Researchers discover credential-stealing Unix-based server botnet

March 19, 2014 – 4:34 AM

Dubbed Operation Windigo, the attack has been ongoing for more than two and a half years and has compromised as many as 25,000 servers at one time, anti-virus vendor ESET said Tuesday. Systems infected with the backdoor Trojan are used in stealing credentials, redirecting Web traffic to malicious content and sending as many as 35 million spam messages a day.

ESET has investigated the criminal operation in collaboration with CERT-Bund and the Swedish National Infrastructure for Computing. Compromised servers have been found throughout the U.S., Germany, France, and the United Kingdom.

Operating systems affected by the spam component of the operation include Linux, FreeBSD, OpenBSD, OS X and Windows. With more than 60 percent of the world’s Web sites running on Linux servers, ESET researchers are warning Web masters and system administrators to check their systems for infection.

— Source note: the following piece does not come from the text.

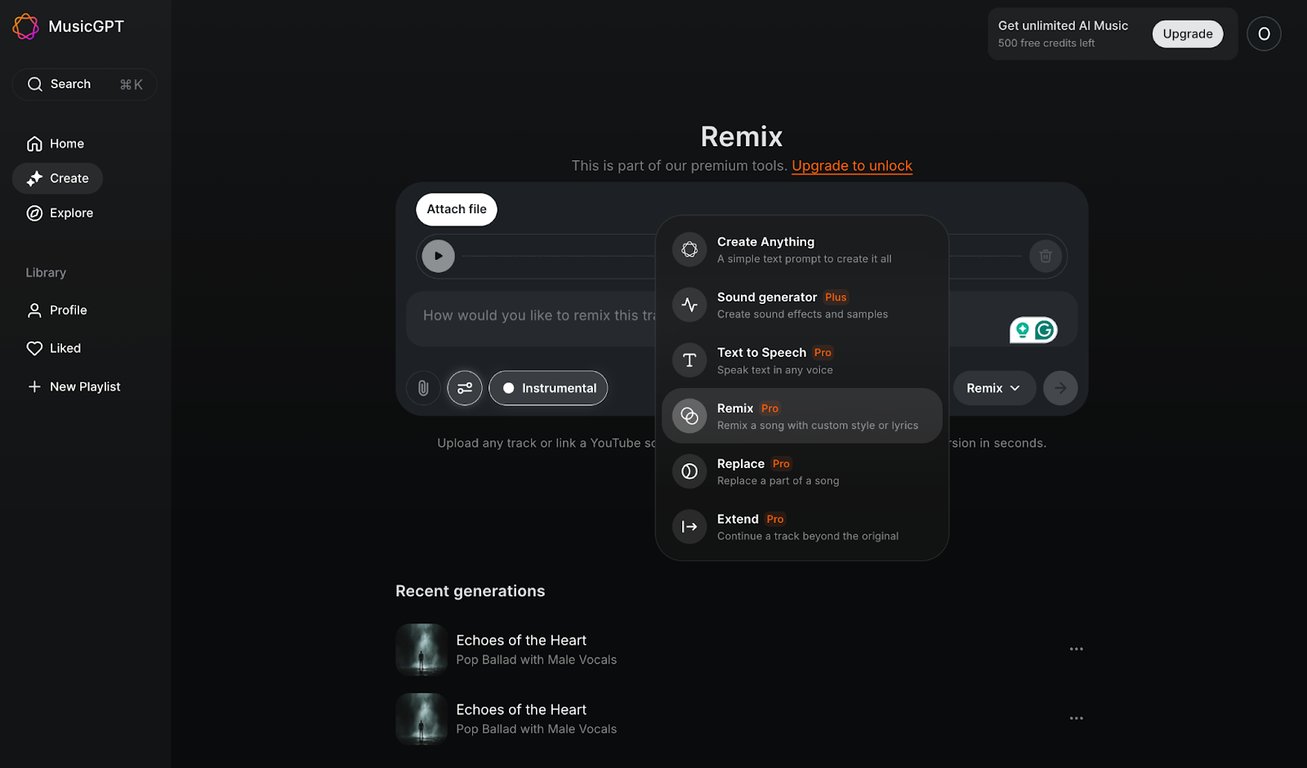Select the Sound generator waveform icon
The width and height of the screenshot is (1307, 768).
(x=689, y=304)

ESET found that all the compromised servers have been infected with theĀ Ebury OpenSSH backdoor. The network is particular virulent because each of the systems have significant bandwidth, storage, computing power and memory.

Linux/Ebury is a particularly stealthy malware, ESET said. Its creators are careful to deploy the backdoor while avoiding landing files on the file system. They also leave no trace in log files when using the backdoor.

In addition, the malware configurations loaded onto systems are stored in memory, so if the system is rebooted the configurations go away. This makes it difficult for forensics experts to determine what the creators were able to do in the system.